I just ordered myself a shiny new domain, and have been working on getting the website together for it. I'll be started up a weekly series of articles on game development and will also be putting together my first tutorial series on networking for games. I'll be covering networking topics including base functionality, object synchronizations, lag compensation, and bandwidth optimization schemes. These are targetted to roll out once a month.
I'll continue to post brief thoughts and ideas on this weblog as the main site will be for more "considered" thoughts. :)
I'll post an update once things get rolling.
I haven't looked at how modding works with Doom 3 so I don't have any idea how easy something like this would be to do, but...
One thing that can really give it to you in the game is when you have to reload in the middle of getting clawed or beaten on by wrenches. The rub is that you reload basically the same whether you are being attacked or not. I suspect if a demon from hell was clawing me to death, I might move a wee-bit faster.
Two interesting ways to handle this:
1) Show a faster reload animation signifying the marine trying to get things done faster. However, this would be coupled with a percent chance of dropping each portion of the reload. This would animate as the player dropping some shells. So you might only get 4 shells reloaded but use eight in doing so.
2) Allow a button that does a fast reload. This reload would take say 75% of the time a normal reload takes, but would only insert half the amount of reloaded ammunition. In the short term (if you only have to do this once), you might be better off, but if you are in a prolonged fire fight the longer reload might be better. This gives a new tactical (right word?) decision to the player that can make things interesting.
Just some thoughts. :)
I wonder what sort of hours developer's at other companies work.
I've been a game developer (specifically multiplayer at the moment), for a whole solid two months. While I have plenty of "hardcore" development experience, I am still in catch up mode to learn as much as possible about the companies source code bases, the architecture, and just "how things are done". This is translating into just shy of 50 hours a week of work. My guess is that this will last another four to six months until I'm pretty comfortable.
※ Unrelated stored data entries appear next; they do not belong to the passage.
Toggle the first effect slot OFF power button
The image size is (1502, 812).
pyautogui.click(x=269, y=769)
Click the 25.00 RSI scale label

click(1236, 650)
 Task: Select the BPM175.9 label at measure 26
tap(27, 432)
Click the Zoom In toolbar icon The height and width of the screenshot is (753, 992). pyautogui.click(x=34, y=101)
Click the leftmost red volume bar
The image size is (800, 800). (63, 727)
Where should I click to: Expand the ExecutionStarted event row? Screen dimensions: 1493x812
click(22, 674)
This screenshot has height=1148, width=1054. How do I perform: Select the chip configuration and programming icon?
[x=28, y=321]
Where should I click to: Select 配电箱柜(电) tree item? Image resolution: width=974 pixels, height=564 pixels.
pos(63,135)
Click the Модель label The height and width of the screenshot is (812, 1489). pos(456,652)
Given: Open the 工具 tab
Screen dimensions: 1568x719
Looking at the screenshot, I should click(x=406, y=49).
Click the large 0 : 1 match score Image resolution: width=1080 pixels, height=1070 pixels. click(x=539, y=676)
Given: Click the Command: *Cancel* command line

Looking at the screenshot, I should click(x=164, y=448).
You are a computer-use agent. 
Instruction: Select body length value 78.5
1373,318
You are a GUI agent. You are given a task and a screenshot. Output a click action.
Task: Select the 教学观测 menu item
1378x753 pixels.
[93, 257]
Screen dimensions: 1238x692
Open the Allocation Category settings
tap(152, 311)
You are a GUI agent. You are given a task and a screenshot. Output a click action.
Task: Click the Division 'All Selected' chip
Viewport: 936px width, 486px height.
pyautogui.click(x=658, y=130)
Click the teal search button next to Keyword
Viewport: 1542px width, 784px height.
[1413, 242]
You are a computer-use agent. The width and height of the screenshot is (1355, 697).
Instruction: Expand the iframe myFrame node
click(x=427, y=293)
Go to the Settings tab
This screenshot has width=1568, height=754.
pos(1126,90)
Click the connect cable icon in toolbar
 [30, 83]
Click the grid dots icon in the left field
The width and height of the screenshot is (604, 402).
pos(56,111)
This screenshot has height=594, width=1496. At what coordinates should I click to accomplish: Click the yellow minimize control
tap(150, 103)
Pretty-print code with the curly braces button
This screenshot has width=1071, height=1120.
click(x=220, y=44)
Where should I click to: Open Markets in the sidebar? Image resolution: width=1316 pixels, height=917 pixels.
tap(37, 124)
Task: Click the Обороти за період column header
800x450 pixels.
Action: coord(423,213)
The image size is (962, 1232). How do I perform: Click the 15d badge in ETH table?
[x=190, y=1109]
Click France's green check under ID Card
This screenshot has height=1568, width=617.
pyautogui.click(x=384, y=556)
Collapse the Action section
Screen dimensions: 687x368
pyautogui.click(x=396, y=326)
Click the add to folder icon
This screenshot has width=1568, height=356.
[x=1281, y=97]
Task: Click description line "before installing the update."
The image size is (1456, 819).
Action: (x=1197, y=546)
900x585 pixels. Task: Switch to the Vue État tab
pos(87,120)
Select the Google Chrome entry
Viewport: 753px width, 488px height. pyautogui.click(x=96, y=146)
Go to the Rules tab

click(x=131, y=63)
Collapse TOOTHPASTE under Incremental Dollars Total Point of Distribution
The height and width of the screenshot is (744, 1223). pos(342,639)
Which should be just in time for, (drum roll) crunch mode!
I know its a cracker jack box fairy tale, but I'm kinda hoping my stuff will be pretty solid then and I won't have to work hours worthy of an epic tale, mythos, or full line of action figures. We'll see. :)
Just in case your wondering, I'm not complaining. I'm pleased as punch to be here doing this, and wouldn't have it any other way.
Well I bit and set up a GDNet account. If nothing else, I read the front page of gamedev so often, that even if I don't use the membership features, I'll be happy having supported the site a bit.
So, onto my first journal entry. Today was something of a first for me. I participated in an internal focus group for a game prototype that was developed at Volition. Obviously, I can't comment on the game and whatnot, but doing a focus group was very interesting. I certainly learned a lot about doing them simply by being a test subject. I look forward to being able to run some of my own on some personal projects. I would definitely recommend getting involved in one if you ever have the chance if nothing else but to focus your mind on thinking about games when playing one.